There are multiple ways to assess the overall impact of a scientific article, and this is a matter of ongoing discussion (Callaway 2016; Hicks et al. 2015). The number of times an article has been downloaded as a pdf and read may provide an informative snapshot in this regard. The volume 145 of Histochemistry and Cell Biology consisted of six issues, comprising 49 articles, published between January and June 2016. By establishing a somewhat subjective criterion of “highly read” representing an article whose pdf was downloaded ≥400 times, 29% of the articles published in volume 145 fell into this category (Table 1); the remaining 71% of articles were downloaded between 100 and <400 times.

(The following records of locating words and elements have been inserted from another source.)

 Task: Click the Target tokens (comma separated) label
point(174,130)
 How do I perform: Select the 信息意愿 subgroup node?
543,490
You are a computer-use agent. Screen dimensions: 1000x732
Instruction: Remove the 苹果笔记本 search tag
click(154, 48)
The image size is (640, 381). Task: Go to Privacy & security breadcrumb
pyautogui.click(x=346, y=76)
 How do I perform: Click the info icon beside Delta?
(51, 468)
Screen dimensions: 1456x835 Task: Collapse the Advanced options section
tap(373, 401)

Table 1 Article impact assessed as number of pdf downloads (n)
Full size table

Here, we will briefly highlight the findings of four articles appearing in the current issue. Spiral ganglion neurons (SGN), which transmit auditory signals from the cochlear to the brain, are essential components of normal hearing. Since high mobility group box 1 protein (HMGB1) was recently shown to regulate epithelial reorganization of the organ of Corti after hair cell loss induced by treatment with the aminoglycoside antibiotic amikacin (Ladrech et al. 2013), Ladrech and colleagues (2017) have now investigated whether HMGB1 may also be involved in mediating early stress responses in SGNs. They found that HMGB1 and p-c-Jun (an activated form of an early stress-activated transcription factor) accumulated in the nuclei of the SGNs (see journal cover image), while BCL2 (an indicator of apoptosis) was found over-expressed in the cytoplasm during neuronal recovery from amikacin-induced structural damage. The authors speculate that HMGB1 may act in allowing enhanced access for p-c-Jun to nuclear DNA, perhaps thus promoting activation of transcription factors involved in cell repair mechanisms.

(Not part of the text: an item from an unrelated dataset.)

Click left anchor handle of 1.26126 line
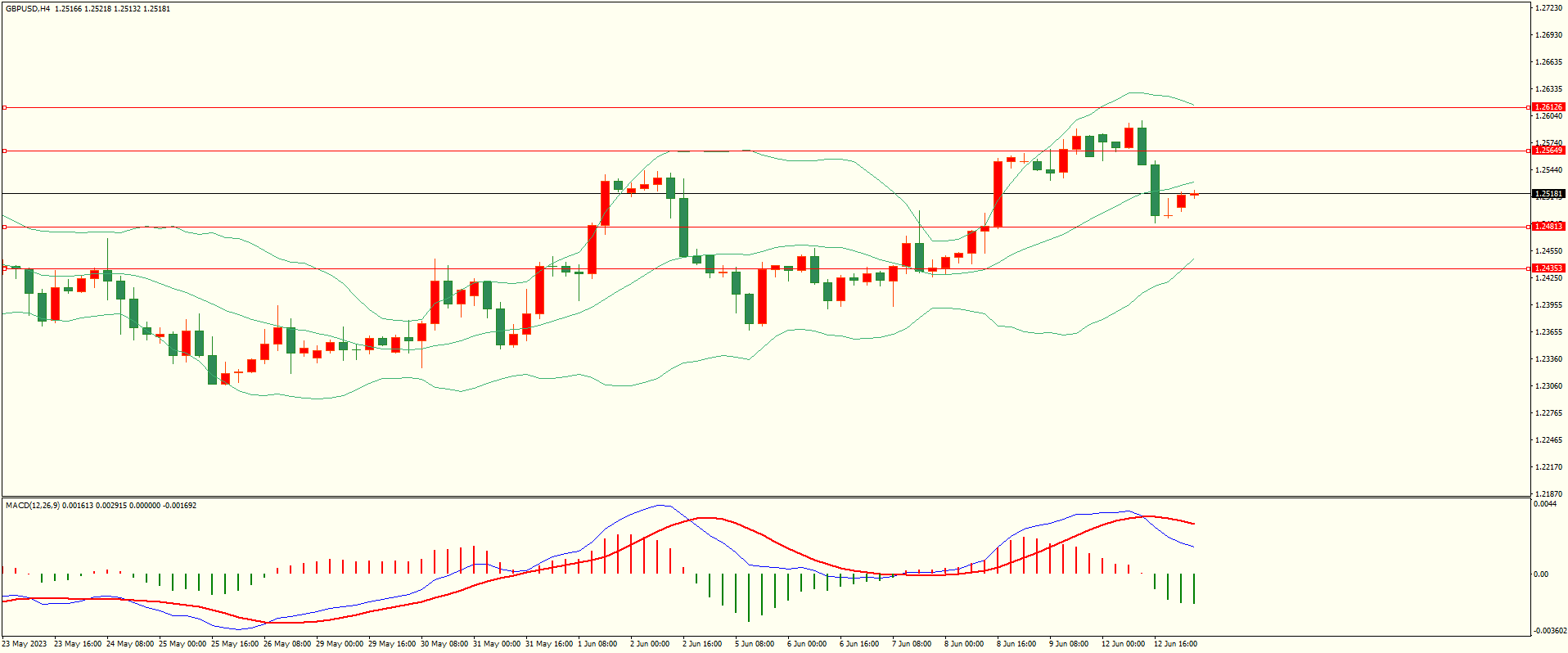The image size is (1568, 653). point(4,107)
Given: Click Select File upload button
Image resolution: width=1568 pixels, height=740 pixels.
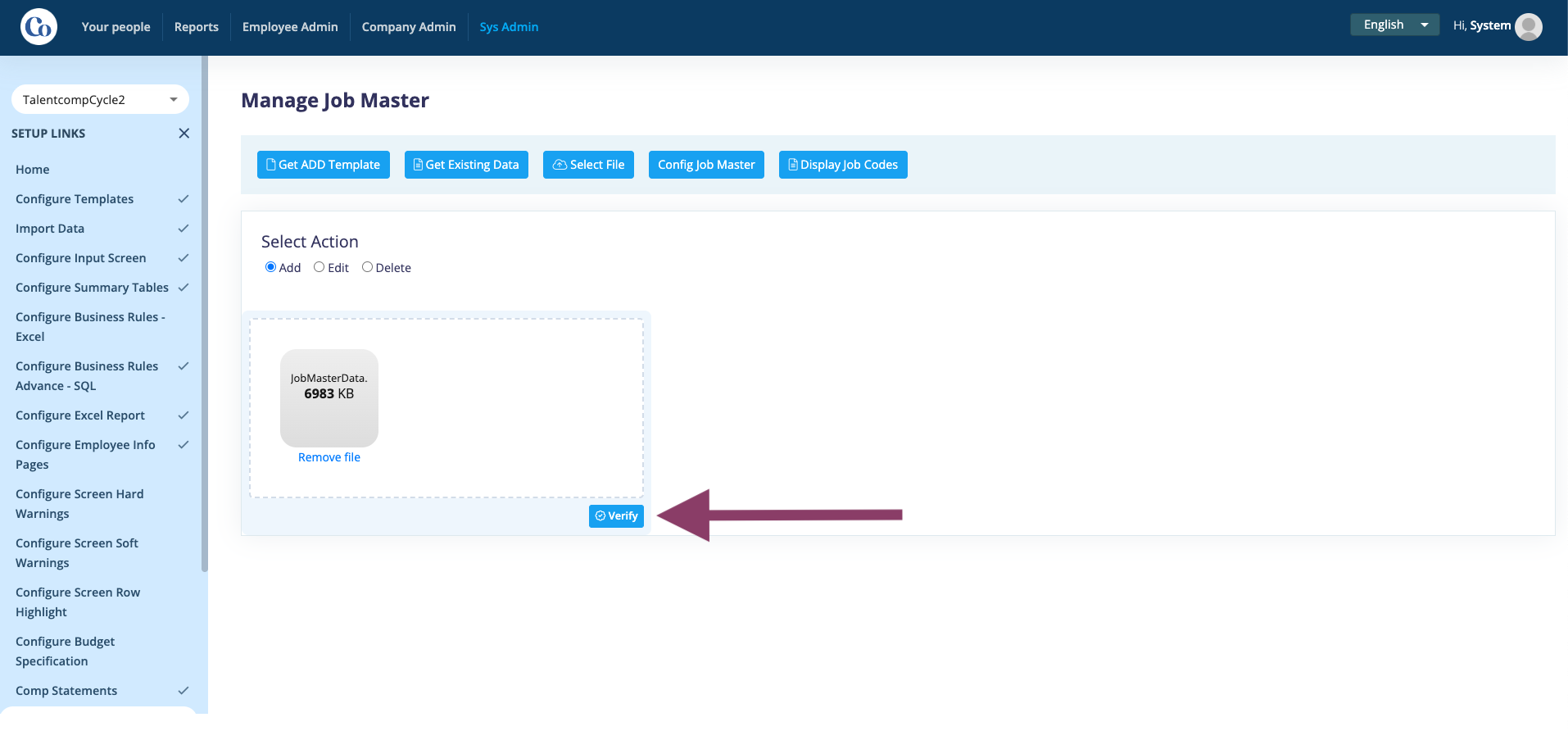Looking at the screenshot, I should [588, 165].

It is well established that during the first trimester of pregnancy, extravillous trophoblasts (EVTs) not only migrate and invade the decidual interstitium serving to anchor the placenta to the uterus, they also modify the spiral arteries during this invasion; however, whether EVTs in a likewise manner invade and modify uterine veins has not been definitively determined. Moser et al. (2017) have now addressed this question using stereological principles combined with serial section immunohistochemistry to differentiate between arteries and veins. Most interestingly, and perhaps surprisingly, this very elegant and careful evaluation showed that uterine veins are actually significantly more invaded by ETVs than uterine arteries during early pregnancy. This is a most striking finding and may potentially represent a paradigm shift in the area of placental teaching and research. The authors speculate that the EVT invasion of uterine veins during the first trimester of pregnancy may serve in the draining of waste materials and blood plasma from intervillous spaces.

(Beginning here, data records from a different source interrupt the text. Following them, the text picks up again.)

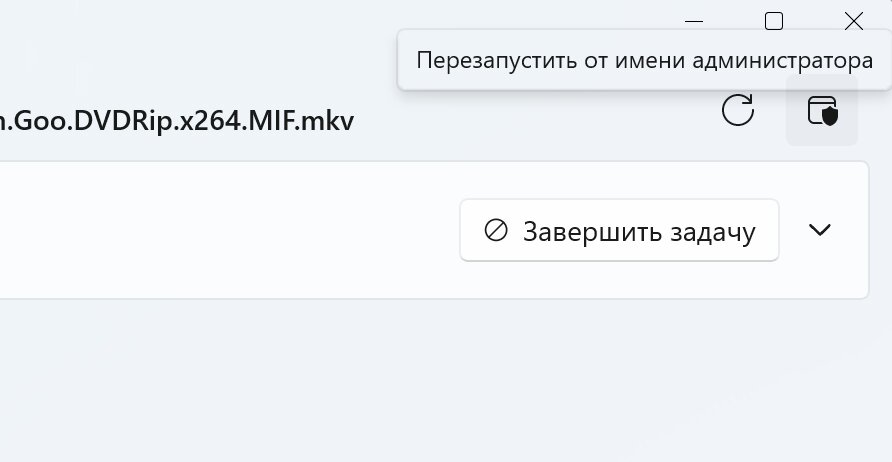Close the window with the X button
892x462 pixels.
854,21
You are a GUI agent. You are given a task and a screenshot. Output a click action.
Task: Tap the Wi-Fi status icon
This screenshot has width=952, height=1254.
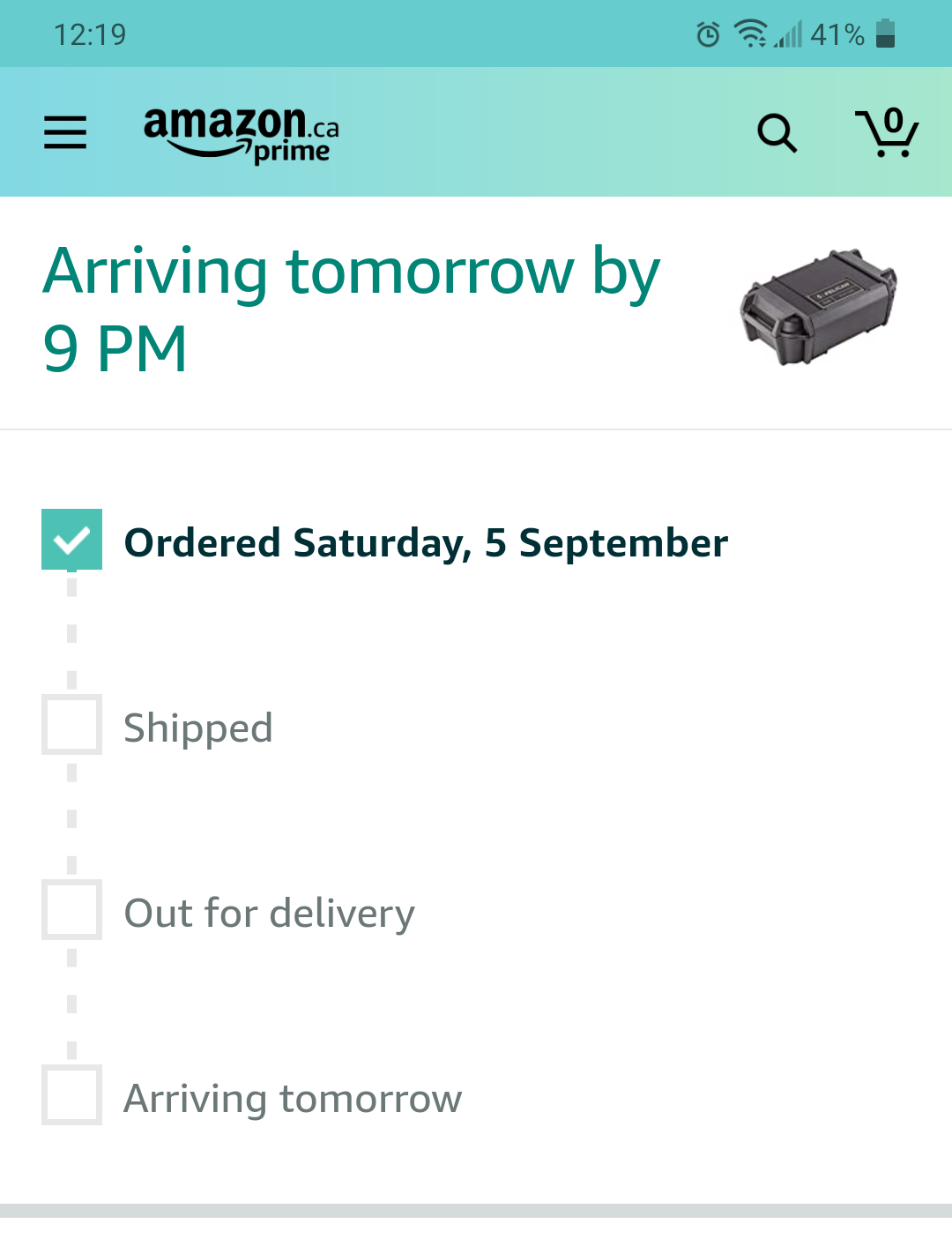[x=750, y=34]
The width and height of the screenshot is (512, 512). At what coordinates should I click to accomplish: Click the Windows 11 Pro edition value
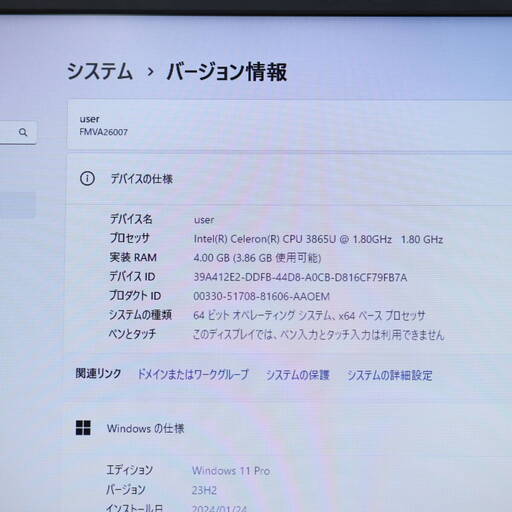click(231, 471)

Ephrin receptors and Ephrin ligands are important for cell adhesion and migration. Konda et al. (2017) investigated the potential role the Ephrin receptor EphA2 and the Ephrin ligand ephrin-A1 play in mouse spleen for macrophage/monocyte immigration and emigration. Both EphA2 and ephrin-A1 were found to be predominantly expressed in the vascular endothelial cells of the marginal zone and the red pulp. A monocyte/macrophage cell line expressing an EphA2 lacking the kinase domain was used for in vivo cell infiltration assays. These results indicated that the EphA/ephrin-A system regulates transendothelial migration, infiltration, and lodgment of monocytes/macrophages in the red pulp of the spleen and that the truncated EphA2 enhances this process.

Dentin matrix protein1 (Dmp1) is an acidic phosphoprotein of osteocytes proposed to participate in bone and dentin mineralization. Dmp1 becomes proteolytically cleaved by PHEX protein in N- and C-terminal fragments, the latter being phosphorylated and considered to be the functional domain. Oya et al. (2017) report now that C-terminal Dmp1 becomes phosphorylated by Fam20C in the Golgi apparatus of osteoblast, osteoid, and young osteocytes present in the superficial bone layer and afterwards is secreted into the pericanalicular matrix of mineralized bone. Here, at the mineralization front, it may initiate hydroxyapatite formation and may be involved in collagen matrix mineralization.